Once so common and deemed a major agricultural pest, cockchafer numbers sometimes reached biblical proportions, as in Ireland in 1688. “When towards evening or sunset, they would arise, disperse and fly about, with a strange humming noise, much like the beating of drums at some distance; and in such vast incredible numbers, that they darkened the air for the space of two or three miles square”, the naturalist Thomas Molyneux observed. “The grinding of leaves in the mouths of this vast multitude altogether, made a sound very much resembling the sawing of timber”.

France was regularly ravaged by cockchafers. In 1320 the authorities in Avignon hit on a novel method of controlling them, summoning them to court and ordering them, on pain of death, to leave. Unsurprisingly, the stubborn cockchafers ignored the court’s strictures. In 1775 a farmer near Blois employed children and the poor to collect and destroy them, paying a bounty of two liards a hundred, and in a few days, they had collected fourteen thousand.

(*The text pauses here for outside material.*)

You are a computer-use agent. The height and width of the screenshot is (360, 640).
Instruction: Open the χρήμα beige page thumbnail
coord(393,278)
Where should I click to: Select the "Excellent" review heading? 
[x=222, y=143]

The Reverend Bingley noted, in Animal Biography (1813), that in 18th century Norfolk cockchafers were so rife that one farmer had collected eighty bushels of them and “the grubs had done so much injury that the court [of Norwich], in compassion to the poor fellow’s misfortune, allowed him twenty-five pounds”.

Well into the twentieth century the arrival of cockchafers en masse was a moment of marvel and dread for farmers and gardeners alike, as The Manchester Guardian’s Country Diary for May 31, 1922, graphically illustrates. Their North Oxfordshire correspondent wrote that “every evening the garden hums with cockchafers”, finding “something pleasantly poetical about their droning, plundering flight”. However, there was a sting in the tail. “They have great appetite and if this season suits their families as well as last would seem to have done, they bid fair to be as thick next year as Egypt’s locusts and will strip the trees; another reason for enjoying to the full this lovely verdure while it is here”.

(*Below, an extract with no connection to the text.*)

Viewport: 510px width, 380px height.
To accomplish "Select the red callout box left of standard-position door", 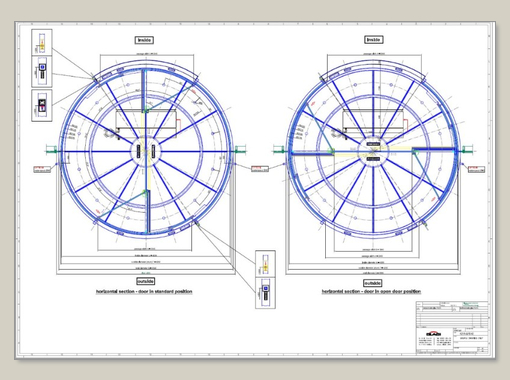I will tap(42, 169).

With such an abundance of grubs and beetles, inevitably their culinary potential was explored. Molyneux recorded that the “poorer sort of Irish native had a way of dressing [cockchafer larvae] and lived upon them as food”. In France, according to Henri Miot’s Les Insectes Utiles (1870), handfuls of freshly harvested cockchafer grubs, seasoned with salt and pepper, rolled in a mix of flour and fine bread crumbs, and wrapped in liberally buttered baking paper or foil, were baked on the hot ashes of a wood fire or in the oven for twenty minutes. “On opening the envelope”, he wrote, “a very appetising odour exhales, which disposes one favourably to the delicacy, which will be more appreciated than snails, and will be declared one of the finest delicacies ever tasted”.

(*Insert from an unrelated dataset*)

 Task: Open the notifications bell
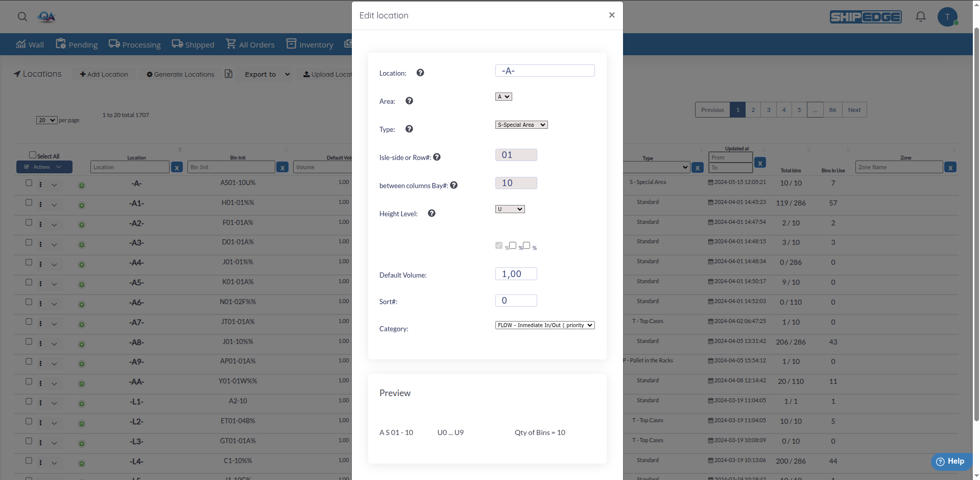coord(920,17)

The French Society of Cultivators, keen to establish whether an unbiased palate would eat anything, decided, according to The Food Journal (1871), to experiment on cockchafer larvae. Steeped live in vinegar for twenty-four hours, they were then dipped in a light batter made of egg, milk, and flour, and fried until golden brown. Served hot and crisp, at the Society’s banquet held at the Café Corazza in the Palais Royal in Paris, “two were placed on each plate, and it is boastfully recorded that those who ate one ate the other. But more; there were eighty guests and 200 worms, so perhaps some might have had three”.

Approximately thirty adult cockchafers, with their legs and wings removed, fried in butter and then cooked in a chicken or veal broth, made a single serving of a soup, said to taste like crab. Strained and eaten as a bouillon, it was served with slices of veal liver or dove breasts and croutons. 

Instead of eating adult cockchafers, children have for over two millennia used them as a seasonal toy. A long piece of thread was tied to one of its legs, which the child held while the beetle was thrown into the air, making it into a sort of kite. As the cockchafer tried to escape, its flight pattern made a pleasing spiral shape.

Cockchafer populations plummeted in the mid-20th century thanks to the industrial scale usage of agricultural pesticides, but since restrictions were imposed, numbers are slowly recovering. The cockchafer, with its loud buzzing and that eerie thud on the window, is once more becoming feature of our late Spring evening soundscape.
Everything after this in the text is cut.